In October of 2022, a diagnostic investigation was performed in a herd of approximately 180 farmed elk in Ontario to explore the cause of acute death and illness in a subgroup of animals that had been brought in from Western Canada in late summer. One mature female had been found dead, and clinical examination of a bull revealed lethargy, hindlimb weakness and the voiding of red urine. A field postmortem was performed on the female, and an EDTA blood sample and formalin-fixed tissues were submitted to the AHL.
The CBC showed marked anemia (Hct: 0.11 L/L; RI:0.30 - 0.41 L/L) that was macrocytic (MCV: 50 fL; RI: 42.1–44.6 fL), along with neutropenia (0.45 x 109/L; RI: 0.86 - 5.29 x 109/L). Examination of blood smears revealed small rounded to pear-shaped intra-erythrocytic inclusions, observed both individually and in pairs, compatible with Babesia spp. (Fig. 1). DNA was extracted from the positive blood sample, and sequencing of PCR products from the 18S rRNA showed 100% similarity (435/435 bp) with Babesia odocoilei. Serum Anaplasma antibody ELSIA was also performed, and the result was negative. Other signs of regeneration were not obvious on the blood smear. Although biochemistry profile and urinalysis were not performed, the findings of marked anemia, intra-erythrocytic inclusions, and red urine were highly suggestive of intravascular hemolysis and hemoglobinuria.

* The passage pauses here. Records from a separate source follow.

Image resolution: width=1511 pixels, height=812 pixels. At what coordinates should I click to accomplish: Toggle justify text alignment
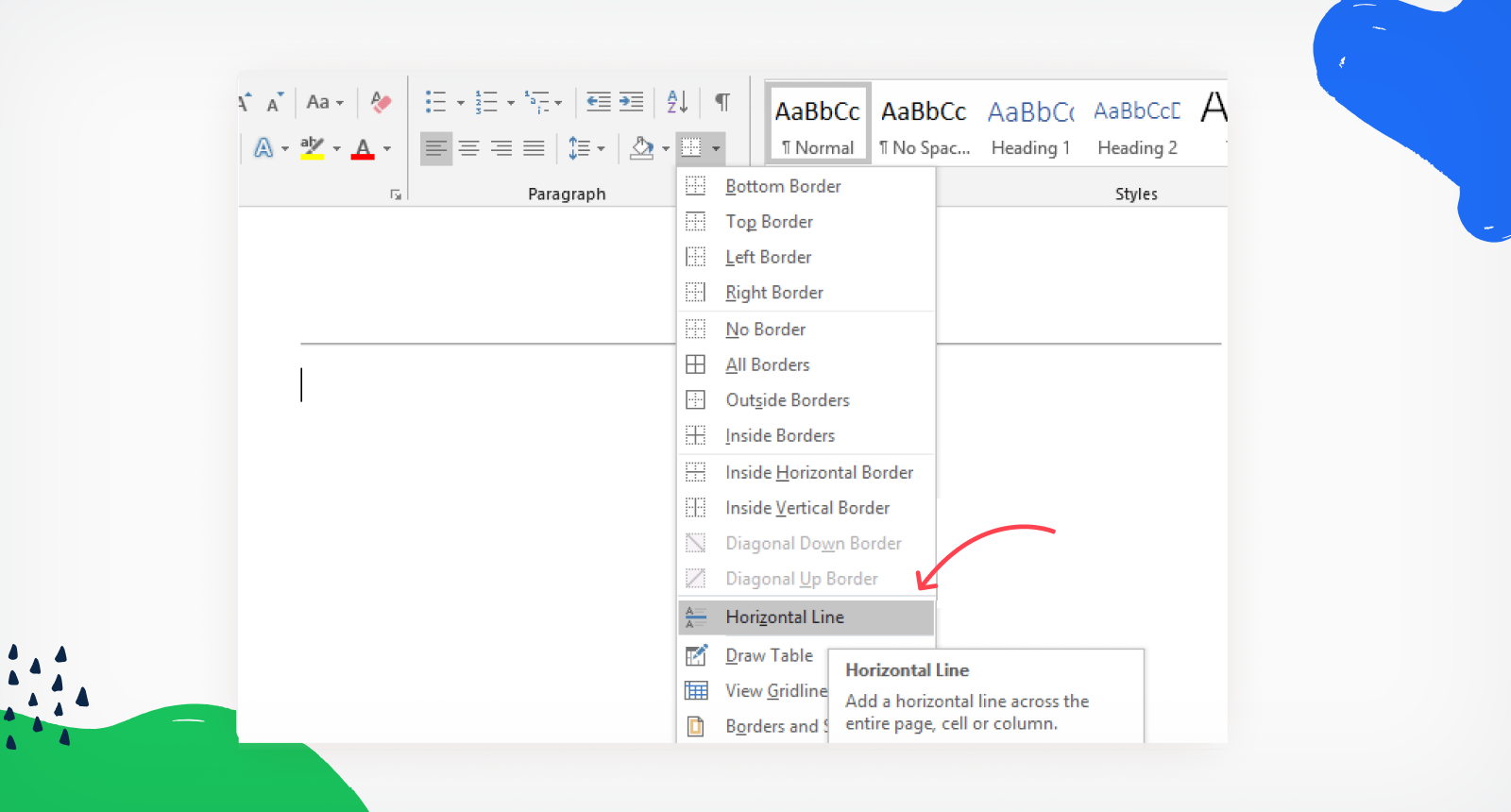pos(534,148)
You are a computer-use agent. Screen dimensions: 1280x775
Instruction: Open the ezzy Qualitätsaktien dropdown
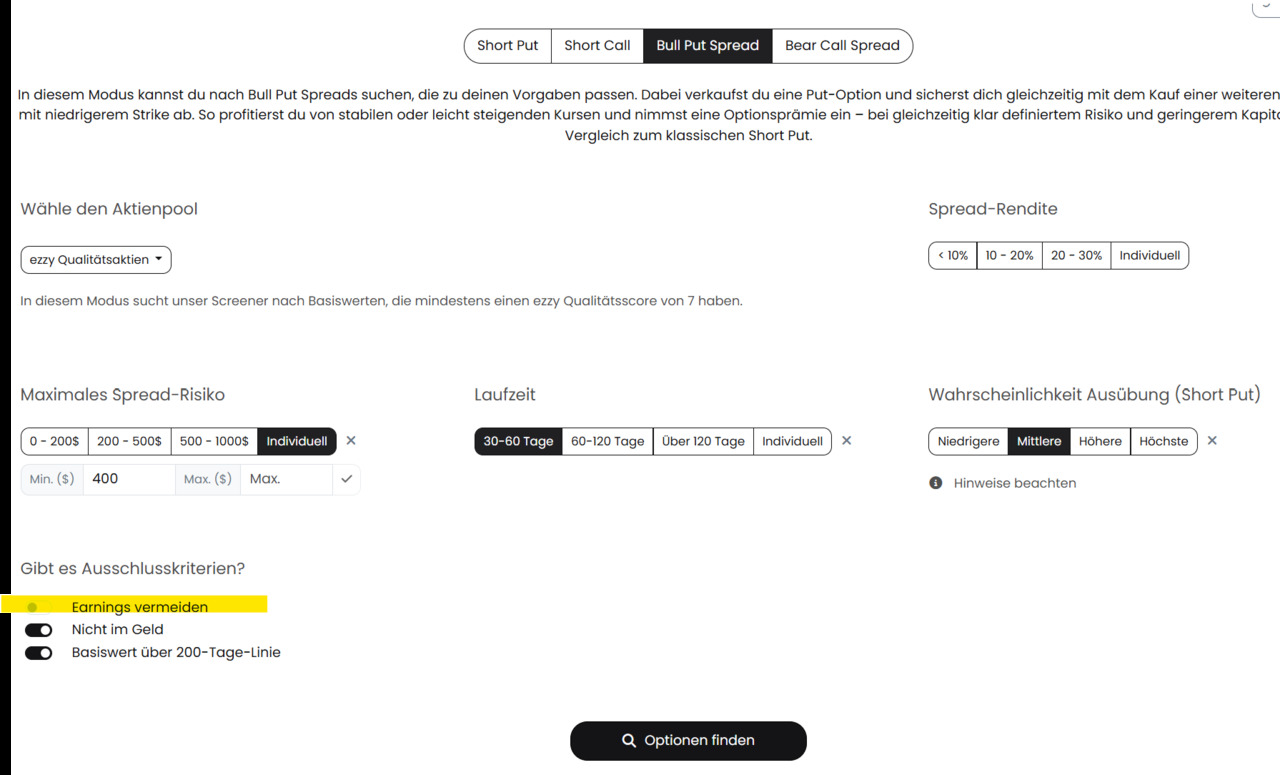pos(96,260)
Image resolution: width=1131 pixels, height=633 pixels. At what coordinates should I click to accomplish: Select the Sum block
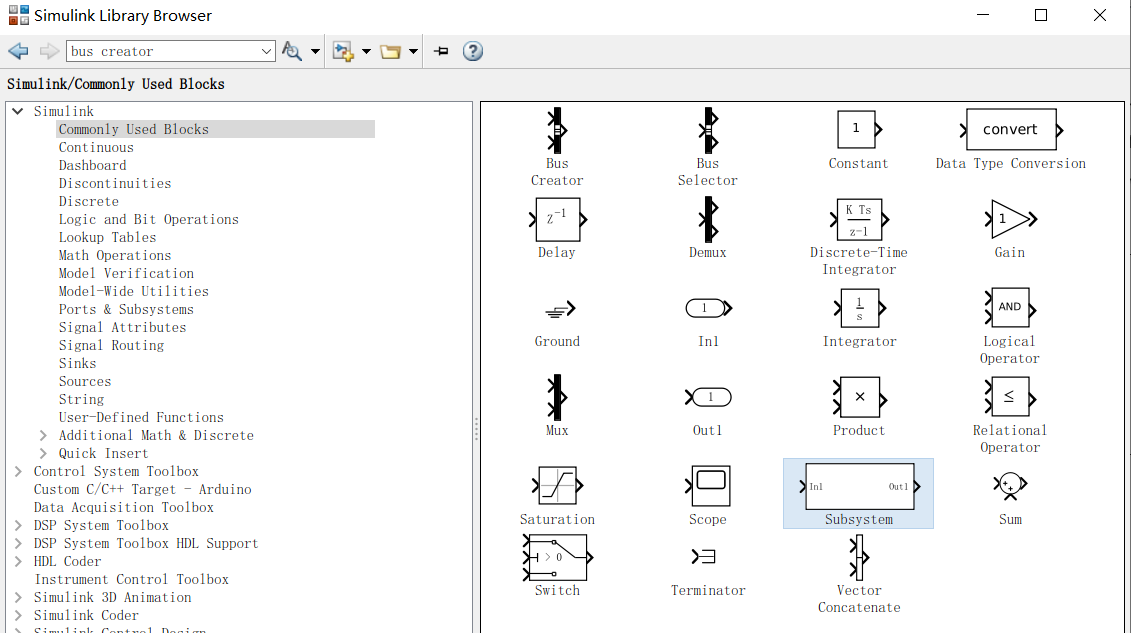tap(1010, 487)
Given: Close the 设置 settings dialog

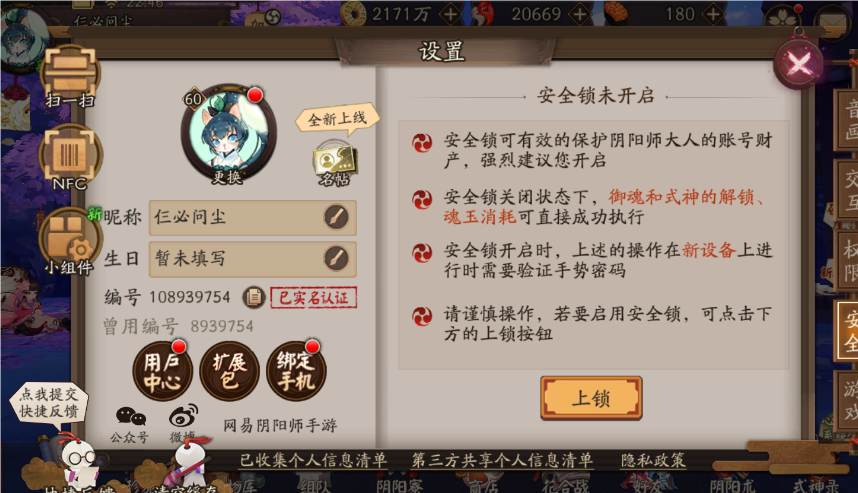Looking at the screenshot, I should click(799, 64).
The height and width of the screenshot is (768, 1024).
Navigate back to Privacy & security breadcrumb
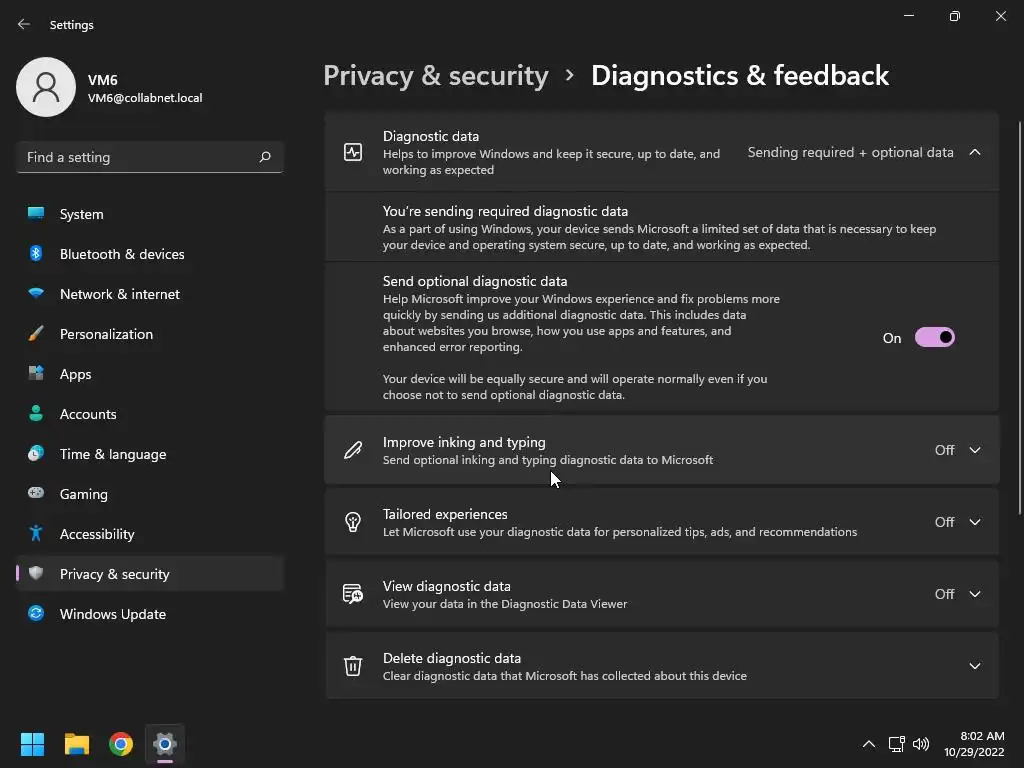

Microscopic examination of tissues from the female identified accumulation of granular red-pink pigment in many renal tubules, compatible with either hemoglobin or myoglobin (Fig. 2), and periacinar to occasionally mid-zonal hepatocellular necrosis typical of hypoxic injury (Fig. 3). Frequent single cell death was present in mid-zonal and periportal regions (Fig. 3), prompting consideration of copper toxicosis. Therefore, hepatic and renal copper quantification was performed; copper levels were not elevated. Tissues from a second field postmortem case were submitted, revealing similar renal and hepatic lesions. However, single cell death in liver was not present. Based on the clinical presentation, the possibility of bacillary hemoglobinuria caused by Clostridium haemolyticum was a consideration; however, hepatic lesions typical of this disease were not identified.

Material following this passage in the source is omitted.